Oddly enough, this post is not about From the Earth to the Moon. I’m not sure I’ve even read it. It simply made me remember my favourite Verne, which heads in the other direction entirely. I like – probably unfashionably – Journey to the Center of the Earth (1864) the best. I read it quite a few times growing up. Although, if I recall correctly, I tended to skip the beginning on later readings, and start straight from where the professor and his team descend into the volcano.
|Jules Verne: Journey to the Center of the Earth|
The story is simple. Professor Lidenbrock, a German, discovers a runic message in an old manuscript that, when decoded, reveals a passage to the centre of the earth from a volcano in Iceland. The Professor immediately sets out on an expedition with his reluctant nephew Axel and a native guide. After all kinds of amazing events, they emerge back on the surface through a volcano in Italy.

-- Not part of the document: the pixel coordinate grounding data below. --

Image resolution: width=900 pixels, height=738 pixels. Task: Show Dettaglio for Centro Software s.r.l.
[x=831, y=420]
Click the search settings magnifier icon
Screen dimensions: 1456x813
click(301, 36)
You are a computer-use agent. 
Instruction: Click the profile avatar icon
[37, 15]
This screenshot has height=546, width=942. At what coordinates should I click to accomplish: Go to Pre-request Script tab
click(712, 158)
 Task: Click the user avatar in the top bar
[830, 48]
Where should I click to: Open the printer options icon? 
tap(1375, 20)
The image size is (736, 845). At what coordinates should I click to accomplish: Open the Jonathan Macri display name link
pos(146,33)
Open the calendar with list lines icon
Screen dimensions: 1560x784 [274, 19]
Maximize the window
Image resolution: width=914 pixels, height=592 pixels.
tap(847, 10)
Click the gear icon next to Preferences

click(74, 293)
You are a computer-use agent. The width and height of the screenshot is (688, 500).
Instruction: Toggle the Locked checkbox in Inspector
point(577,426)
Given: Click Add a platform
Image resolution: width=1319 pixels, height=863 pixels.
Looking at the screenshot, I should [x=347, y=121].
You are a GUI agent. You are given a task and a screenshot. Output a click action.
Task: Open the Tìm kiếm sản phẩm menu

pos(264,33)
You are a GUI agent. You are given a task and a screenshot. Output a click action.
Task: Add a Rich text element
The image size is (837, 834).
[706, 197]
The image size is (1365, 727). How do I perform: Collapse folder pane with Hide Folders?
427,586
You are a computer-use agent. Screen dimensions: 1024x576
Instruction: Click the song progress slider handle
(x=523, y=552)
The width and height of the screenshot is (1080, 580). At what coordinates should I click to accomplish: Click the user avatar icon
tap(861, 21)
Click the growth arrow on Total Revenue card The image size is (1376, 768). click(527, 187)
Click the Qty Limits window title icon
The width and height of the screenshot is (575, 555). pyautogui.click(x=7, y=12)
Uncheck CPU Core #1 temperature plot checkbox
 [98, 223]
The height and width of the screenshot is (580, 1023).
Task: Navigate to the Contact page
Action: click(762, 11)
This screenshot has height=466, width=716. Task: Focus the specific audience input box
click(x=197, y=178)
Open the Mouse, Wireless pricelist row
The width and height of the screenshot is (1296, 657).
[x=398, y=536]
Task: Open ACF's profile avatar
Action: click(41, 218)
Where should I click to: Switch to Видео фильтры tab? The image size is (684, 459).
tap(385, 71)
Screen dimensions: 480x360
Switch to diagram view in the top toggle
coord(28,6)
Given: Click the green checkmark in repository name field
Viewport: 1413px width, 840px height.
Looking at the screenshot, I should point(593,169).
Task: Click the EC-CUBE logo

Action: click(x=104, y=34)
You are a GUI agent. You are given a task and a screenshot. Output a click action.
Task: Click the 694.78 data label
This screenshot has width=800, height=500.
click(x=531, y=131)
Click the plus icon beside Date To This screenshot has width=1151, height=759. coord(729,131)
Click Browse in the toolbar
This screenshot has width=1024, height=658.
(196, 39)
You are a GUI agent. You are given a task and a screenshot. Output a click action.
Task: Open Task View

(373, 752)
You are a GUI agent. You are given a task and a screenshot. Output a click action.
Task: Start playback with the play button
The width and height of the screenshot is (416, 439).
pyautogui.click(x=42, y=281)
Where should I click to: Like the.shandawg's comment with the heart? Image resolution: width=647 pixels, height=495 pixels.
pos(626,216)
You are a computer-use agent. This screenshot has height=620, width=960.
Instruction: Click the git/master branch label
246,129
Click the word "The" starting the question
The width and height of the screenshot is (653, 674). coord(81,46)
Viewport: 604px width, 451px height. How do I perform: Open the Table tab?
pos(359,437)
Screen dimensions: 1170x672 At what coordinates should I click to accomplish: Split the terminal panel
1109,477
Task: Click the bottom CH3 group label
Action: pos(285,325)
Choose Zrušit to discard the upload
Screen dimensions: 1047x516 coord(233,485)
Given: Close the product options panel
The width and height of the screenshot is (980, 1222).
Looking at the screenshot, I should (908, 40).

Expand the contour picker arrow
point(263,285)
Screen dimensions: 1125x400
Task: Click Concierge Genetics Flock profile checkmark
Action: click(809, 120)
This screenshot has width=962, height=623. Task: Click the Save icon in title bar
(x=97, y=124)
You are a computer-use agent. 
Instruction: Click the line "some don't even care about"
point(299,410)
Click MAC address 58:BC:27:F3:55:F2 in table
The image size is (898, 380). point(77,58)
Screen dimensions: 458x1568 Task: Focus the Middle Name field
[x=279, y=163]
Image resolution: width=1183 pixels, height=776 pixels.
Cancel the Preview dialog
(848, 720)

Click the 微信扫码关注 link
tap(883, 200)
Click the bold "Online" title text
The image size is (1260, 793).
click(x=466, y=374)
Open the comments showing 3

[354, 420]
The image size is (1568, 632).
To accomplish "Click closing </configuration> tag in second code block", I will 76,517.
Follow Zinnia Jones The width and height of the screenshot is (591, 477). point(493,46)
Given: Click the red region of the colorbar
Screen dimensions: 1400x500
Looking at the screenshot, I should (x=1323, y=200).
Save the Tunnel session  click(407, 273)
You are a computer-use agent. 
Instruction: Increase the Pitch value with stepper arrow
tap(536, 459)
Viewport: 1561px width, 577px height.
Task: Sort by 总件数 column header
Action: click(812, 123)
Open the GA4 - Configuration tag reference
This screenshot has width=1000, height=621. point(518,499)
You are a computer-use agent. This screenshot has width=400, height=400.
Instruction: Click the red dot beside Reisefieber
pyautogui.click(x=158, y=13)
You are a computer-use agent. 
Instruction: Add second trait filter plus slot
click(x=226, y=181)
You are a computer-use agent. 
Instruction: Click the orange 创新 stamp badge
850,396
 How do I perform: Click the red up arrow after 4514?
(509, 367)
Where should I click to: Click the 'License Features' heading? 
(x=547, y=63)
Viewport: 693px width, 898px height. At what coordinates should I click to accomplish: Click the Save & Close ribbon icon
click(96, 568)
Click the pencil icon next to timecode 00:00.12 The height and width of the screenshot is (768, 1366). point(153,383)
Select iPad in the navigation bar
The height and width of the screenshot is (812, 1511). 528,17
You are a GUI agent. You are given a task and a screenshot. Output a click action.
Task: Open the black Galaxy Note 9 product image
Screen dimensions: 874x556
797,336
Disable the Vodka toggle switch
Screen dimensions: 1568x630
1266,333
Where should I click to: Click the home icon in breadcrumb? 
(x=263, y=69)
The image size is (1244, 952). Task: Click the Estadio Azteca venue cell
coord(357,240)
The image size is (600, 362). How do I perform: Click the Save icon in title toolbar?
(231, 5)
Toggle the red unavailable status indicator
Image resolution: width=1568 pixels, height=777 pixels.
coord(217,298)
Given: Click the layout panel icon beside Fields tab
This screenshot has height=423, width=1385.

It’s an adventure story, plain and simple, at least once the actual expedition starts. The party encounters fascinating natural phenomena as well as prehistoric monsters; even what they suspect is an early human. They barely escape with their lives on many occasions. It’s an exciting and entertaining book that kept me on edge the entire time.
I had some trouble dating the book, however. I can’t remember what it was, exactly, that made me constantly wonder when it was that the events in the book took place. It felt much more modern than what I imagined things would have been on Verne’s time. A sign of good science fiction, perhaps?
I’ve read some other books of Verne’s, and have seen numerous movies and TV series based on them. Around the World in Eighty Days came close to being equally entertaining, although mostly in visual form – I was especially fond of an animated series for children where each character was an animal – but I haven’t read the book more than once. Other books, like Twenty Thousand Leagues under the Sea, I found positively dull. To my amazement, there isn’t a proper filmatisation of my favourite Verne, although there have been a couple of attempts, the latest 3D monstrosity from 2008; for those who prefer their books in a movie form, there is a 1999 movie on YouTube in its entirety.
I think that Journey to the Center of the Earth appealed to the budding historian in me. It had old manuscripts, cryptic messages, and mystically preserved prehistoric life. It all seemed like it could actually be possible. Is there anything more intriguing than that? There isn’t for me.